The hypothalamus in the brain signals to the adrenal glands to produce adrenaline and other stress hormones. Adrenal glands produce adrenaline by transforming the amino acid tyrosine into dopamine. Noradrenaline is produced when oxygenation of dopamine takes place which is converted into adrenaline in the body. The production of insulin is then inhibited by the binding of receptors on the heart, arteries, pancreas, liver, muscles and fatty tissues. The body uses sugar and fat produced from the process to fight or flight in the stressful situation.
Effects of Adrenaline
A person experiencing an adrenaline rush will feel stress on the body. People with heart disease can experienced weakened heart muscles, heart failure or a heart attack. The brain may be impacted negatively where continuous levels of increased stress hormones can lead to a shrinking of the hippocampus (memory center). Some of the positive effects may lessen production of leptin and therefore cancerous cells in the body.
Stress Hormones and Memory
Adrenal glands are a major site of adrenaline synthesis. Stressful situations accelerate activity of adrenergic and noradrenergic neurons. The memory may be impacted as a result. Stress chemicals function as neurotransmitters which affect how memories are stored. People typically remember things that are replayed many times in the mind but a single emotionally significant event may be enough for neurons to generate long-lasting networks.
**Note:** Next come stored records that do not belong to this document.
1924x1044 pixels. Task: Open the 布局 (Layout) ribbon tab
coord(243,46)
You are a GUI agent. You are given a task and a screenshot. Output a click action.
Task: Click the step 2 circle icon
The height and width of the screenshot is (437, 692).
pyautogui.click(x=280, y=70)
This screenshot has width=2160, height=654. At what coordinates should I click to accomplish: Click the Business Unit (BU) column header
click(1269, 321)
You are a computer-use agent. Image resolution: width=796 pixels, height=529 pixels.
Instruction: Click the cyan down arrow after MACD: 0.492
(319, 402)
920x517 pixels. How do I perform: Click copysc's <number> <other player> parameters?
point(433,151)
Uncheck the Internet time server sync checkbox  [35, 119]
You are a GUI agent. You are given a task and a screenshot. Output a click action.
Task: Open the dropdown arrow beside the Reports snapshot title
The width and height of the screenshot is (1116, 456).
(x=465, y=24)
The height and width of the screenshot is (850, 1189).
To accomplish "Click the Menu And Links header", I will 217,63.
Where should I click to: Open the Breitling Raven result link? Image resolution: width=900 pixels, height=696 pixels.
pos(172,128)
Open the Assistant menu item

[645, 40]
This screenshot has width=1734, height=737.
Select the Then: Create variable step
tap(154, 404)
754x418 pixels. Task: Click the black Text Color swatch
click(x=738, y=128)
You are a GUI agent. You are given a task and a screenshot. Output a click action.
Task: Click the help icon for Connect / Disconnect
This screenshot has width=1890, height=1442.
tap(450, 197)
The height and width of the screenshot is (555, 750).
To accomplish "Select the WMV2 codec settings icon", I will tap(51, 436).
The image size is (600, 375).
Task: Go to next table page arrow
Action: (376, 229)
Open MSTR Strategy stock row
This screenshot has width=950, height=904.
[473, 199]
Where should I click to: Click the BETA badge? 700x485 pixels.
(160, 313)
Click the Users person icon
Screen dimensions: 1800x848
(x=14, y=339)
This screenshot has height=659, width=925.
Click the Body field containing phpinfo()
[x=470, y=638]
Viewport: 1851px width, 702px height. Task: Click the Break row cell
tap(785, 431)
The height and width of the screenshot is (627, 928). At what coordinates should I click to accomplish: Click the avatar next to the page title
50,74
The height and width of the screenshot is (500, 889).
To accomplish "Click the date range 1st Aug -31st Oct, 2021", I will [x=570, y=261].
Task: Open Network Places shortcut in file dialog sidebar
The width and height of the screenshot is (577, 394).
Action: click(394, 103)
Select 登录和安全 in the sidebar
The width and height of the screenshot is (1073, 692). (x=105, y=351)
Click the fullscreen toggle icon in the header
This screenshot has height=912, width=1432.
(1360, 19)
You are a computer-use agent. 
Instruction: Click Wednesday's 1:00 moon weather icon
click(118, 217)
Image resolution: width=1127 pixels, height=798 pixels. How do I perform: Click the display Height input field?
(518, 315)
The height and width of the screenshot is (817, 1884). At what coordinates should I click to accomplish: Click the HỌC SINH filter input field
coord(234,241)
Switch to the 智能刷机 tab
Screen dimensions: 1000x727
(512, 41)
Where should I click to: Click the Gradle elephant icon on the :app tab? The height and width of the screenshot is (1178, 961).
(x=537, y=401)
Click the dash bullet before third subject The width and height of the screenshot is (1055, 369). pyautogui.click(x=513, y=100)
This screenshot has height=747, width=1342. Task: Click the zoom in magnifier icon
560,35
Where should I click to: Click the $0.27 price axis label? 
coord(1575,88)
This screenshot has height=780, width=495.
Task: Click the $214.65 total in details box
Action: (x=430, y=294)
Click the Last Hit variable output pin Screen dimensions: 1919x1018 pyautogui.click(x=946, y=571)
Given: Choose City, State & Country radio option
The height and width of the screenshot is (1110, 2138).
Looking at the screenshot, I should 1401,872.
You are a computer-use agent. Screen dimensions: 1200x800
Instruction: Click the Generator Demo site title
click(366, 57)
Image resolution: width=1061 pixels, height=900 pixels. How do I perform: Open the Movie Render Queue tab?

Chronic stress, anxiety or panic disorders may trigger adrenaline secretion at excessively high levels. Anti-anxiety medications can alleviate symptoms by blocking the trigger. Beta-blockers are commonly used to prevent a failing heart from going into overdrive when adrenaline is secreted during fight-or-flight responses. In natural situations, no treatment is needed. If other situations come into play, medications may be helpful to prevent damage to the heart but it is important to learn self-care practices such as meditation, relaxation and breathing which can help relieve stress. In rare cases, a physical cause may warrant a surgical intervention to ensure the safety of the individual. Most instances can be supported with either medication or lowering the impact of stressors on the body.